Non-random retention of protein-coding overlapping genes in Metazoa
- Equal contributors
1 Department of Biology and Genetics for Medical Sciences, University of Milan, 20133 Milan, Italy
2 Center for Genomic Medicine, Kyoto University Graduate School of Medicine, Konoe-cho, Yoshida, Sakyo-ku, 606-8501 Kyoto, Japan
3 Institute of Biomedical Technologies, National Research Council, Via Fantoli 16/15, 20138 Milan, Italy
4 European Molecular Biology Laboratory, Meyerhofstr.1, 69012 Heidelberg, Germany
5 Department of Experimental Oncology, European Institute of Oncology, Via Ripamonti 435, 20141 Milan, Italy
6 FIRC Institute of Molecular Oncology Foundation, Via Adamello 16, 20139 Milan, Italy
BMC Genomics 2008, 9:174 doi:10.1186/1471-2164-9-174Published: 16 April 2008
Although the overlap of transcriptional units occurs frequently in eukaryotic genomes, its evolutionary and biological significance remains largely unclear. Here we report a comparative analysis of overlaps between genes coding for well-annotated proteins in five metazoan genomes (human, mouse, zebrafish, fruit fly and worm).

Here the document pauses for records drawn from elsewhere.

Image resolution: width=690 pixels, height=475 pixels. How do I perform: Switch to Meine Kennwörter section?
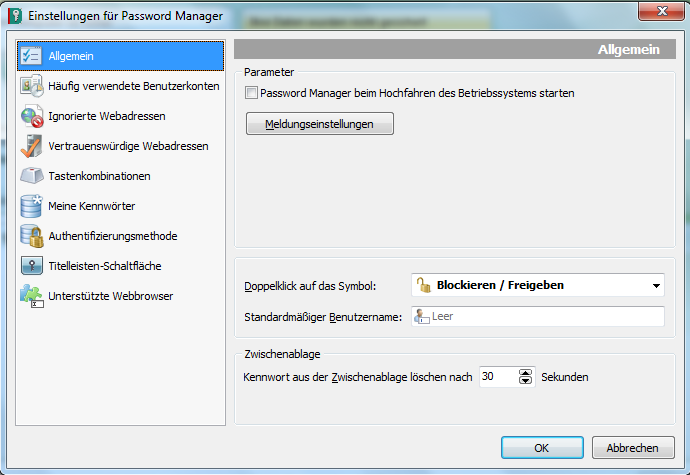click(x=92, y=206)
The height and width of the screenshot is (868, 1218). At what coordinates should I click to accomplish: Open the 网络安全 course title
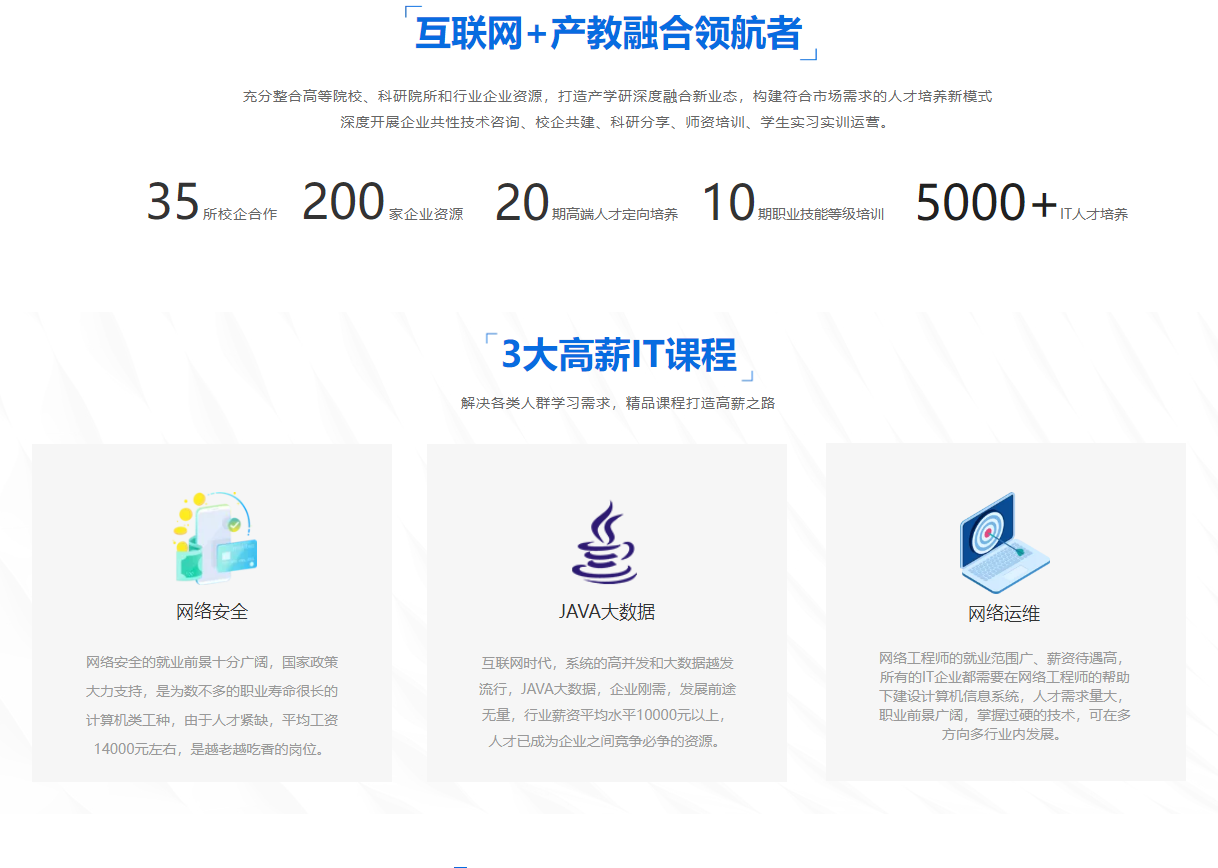click(x=212, y=611)
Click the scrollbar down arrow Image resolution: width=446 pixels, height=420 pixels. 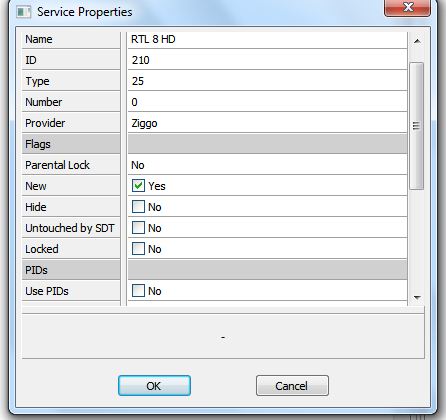[x=417, y=297]
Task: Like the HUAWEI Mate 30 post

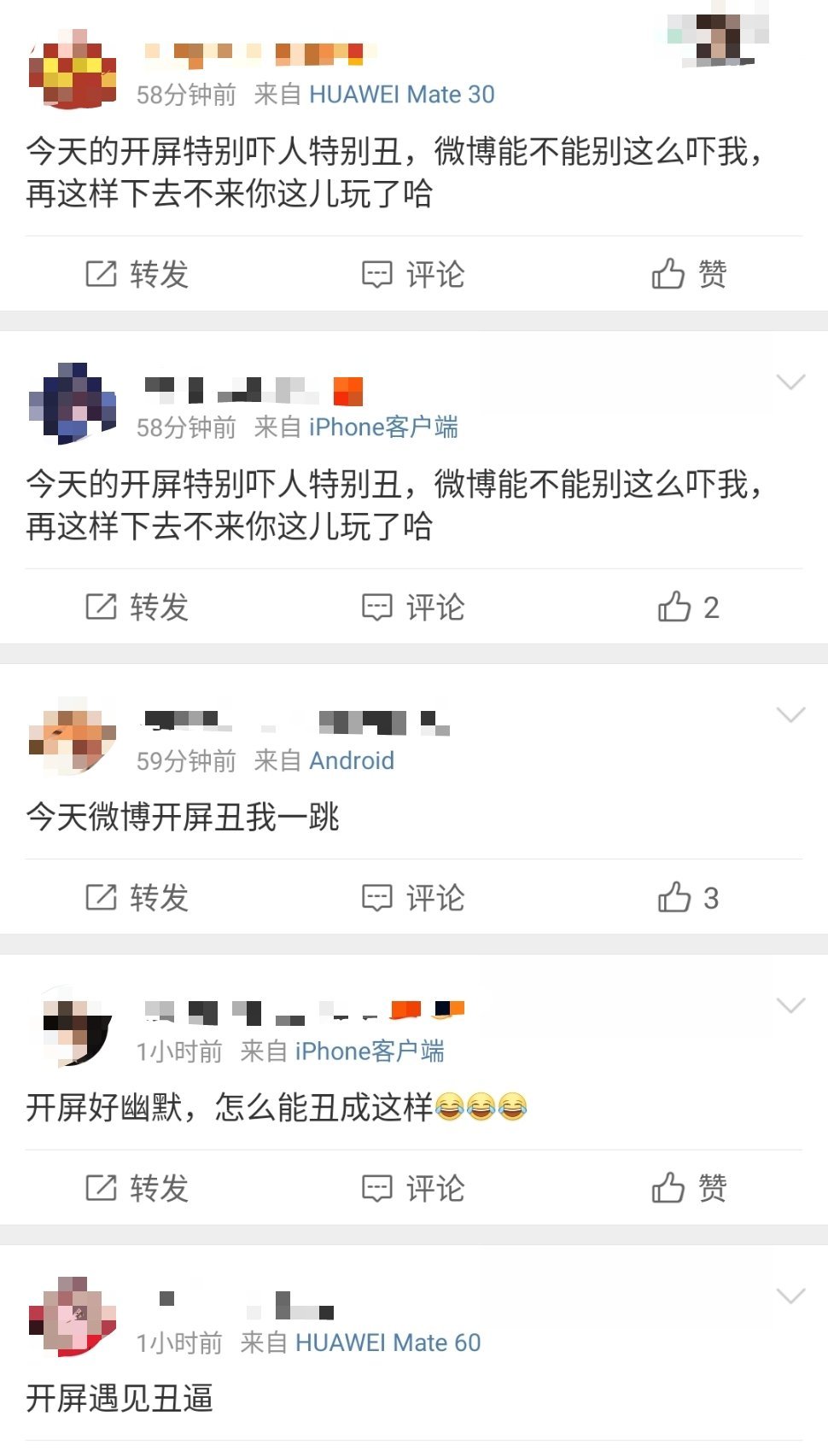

For all analyzed species the observed number of overlapping genes is always lower than expected assuming functional neutrality, suggesting that gene overlap is negatively selected. The comparison to the random distribution also shows that retained overlaps do not exhibit random features: antiparallel overlaps are significantly enriched, while overlaps lying on the same strand and those involving coding sequences are highly underrepresented. We confirm that overlap is mostly species-specific and provide evidence that it frequently originates through the acquisition of terminal, non-coding exons. Finally, we show that overlapping genes tend to be significantly co-expressed in a breast cancer cDNA library obtained by 454 deep sequencing, and that different overlap types display different patterns of reciprocal expression.
Our data suggest that overlap between protein-coding genes is selected against in Metazoa. However, when retained it may be used as a species-specific mechanism for the reciprocal regulation of neighboring genes. The tendency of overlaps to involve non-coding regions of the genes leads to the speculation that the advantages achieved by an overlapping arrangement may be optimized by evolving regulatory non-coding transcripts.